[Extract]
In a strict language, where there are only two boolean values, these two clauses have a straightforward reading. (The reading is less straightforward when patterns overlap, as mentioned in Lazier function definitions by merging partial values.) In a non-strict language like Haskell, there are three distinct boolean values, not two. Besides `True` and `False`, `Bool` also has a value ⊥, pronounced “bottom” for being at the bottom of the information ordering. For an illustration and explanation of information ordering, see Merging partial values.

Note: In Haskell code, ⊥ is sometimes denoted by “`undefined`“, which can be confusing, because the meaning is defined precisely. There are many other ways to denote ⊥ in Haskell, and it is impossible to determine whether or not an arbitrary Haskell expression denotes ⊥. I’ll generally use “⊥” in place of “`undefined`” in this post, as well as for the corresponding semantic value.

The two-clause definition above only addresses two of the three possible boolean values explicitly. What, if anything, does it say indirectly about the meaning of an application like “`ifThenElse ⊥ 3 5`“?

The Haskell language standard gives an operational answer to this question. Clauses are examined, using pattern matching to select a clause and instantiate that clause’s variables. In case more than one clause matches, the earlier one is chosen.

Pattern matching has three possible outcomes:

• A single substitution, providing variable bindings that specialize the patterns in a clause’s left-hand side (LHS) to coincide with the actual call. The matching uses semantic, not syntactic, equality and can require forcing evaluation of previously unevaluated thunks (delayed computations).

[Written request 1]
Answer these questions using the Haskell excerpt, one line for each:
(a) What value, besides `True` and `False`, does `Bool` have in Haskell, and how is it pronounced?
(b) Which clause does the Haskell language standard select when more than one clause matches?
(c) How many possible outcomes does pattern matching have?
[Written request 2]
Write the next part of the Haskell excerpt, starting after its last sentence.

[Data segment]
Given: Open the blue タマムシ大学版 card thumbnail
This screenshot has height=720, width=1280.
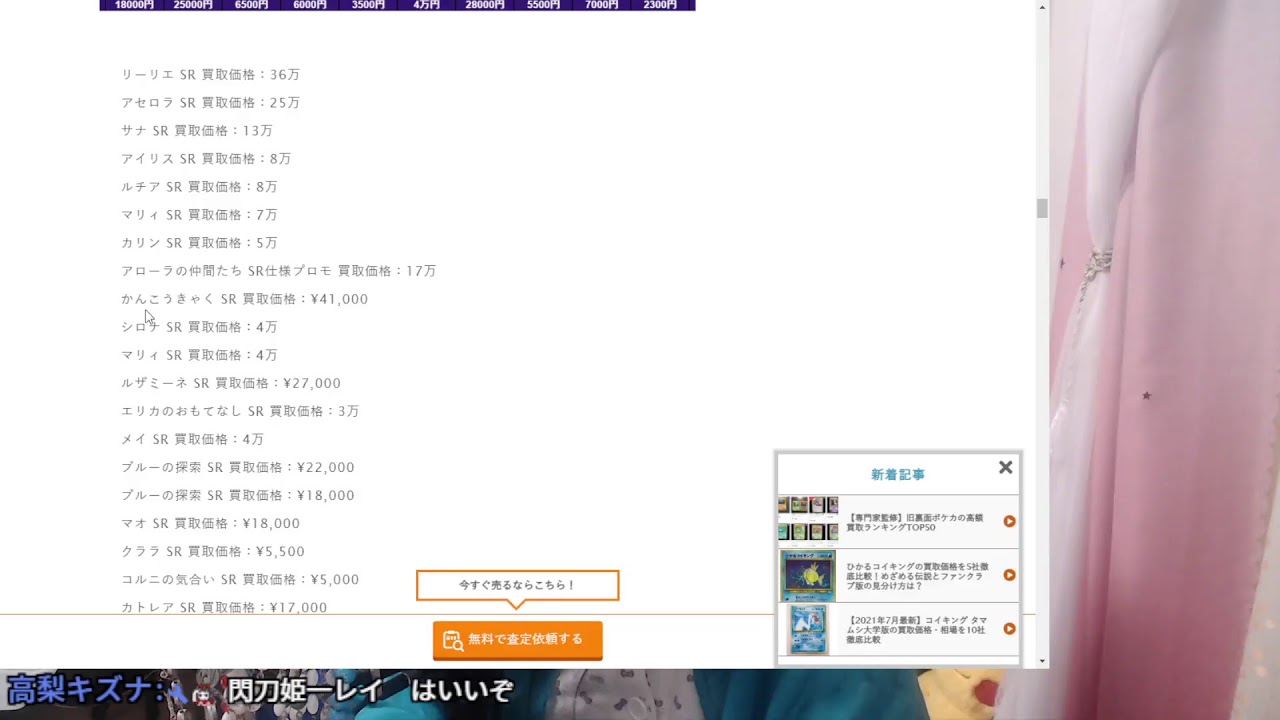Looking at the screenshot, I should 808,629.
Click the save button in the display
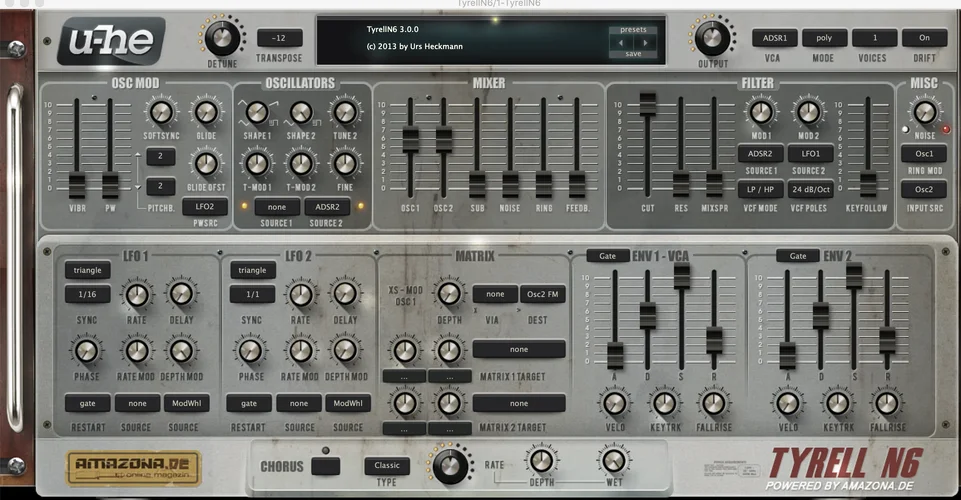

[Right answer 1]
(a) ⊥, pronounced "bottom."
(b) The earlier one.
(c) Three.

[Right answer 2]
• Proof of the nonexistence of such a substitution.
• Neither conclusion, due to an error or nontermination during evaluation.

In this example, the effort to match `True` against ⊥ leads to the third outcome. For Haskell as currently defined, the result of the application in such a case is then defined to be ⊥ also. Which is to say that `ifThenElse` is strict (in its first argument).

So strictness is the Haskell answer, but is it really the answer we want? Are there alternatives that might better fit the spirit of non-strict functional programming?

Note: Haskell is often referred to as a “lazy language”, while a more precise description is that Haskell has non-strict semantics, typically with a lazy implementation. I think of programming languages and libraries (at least ones I like using) as having a single semantics, amenable to various implementations. (Haskell falls somewhat short, as explained in Notions of purity in Haskell.) Sadly, I don’t know a pleasant comparative form to mean “less strict”, so I’m using the more familiar term “lazier” in this post’s title. Suggestions welcome.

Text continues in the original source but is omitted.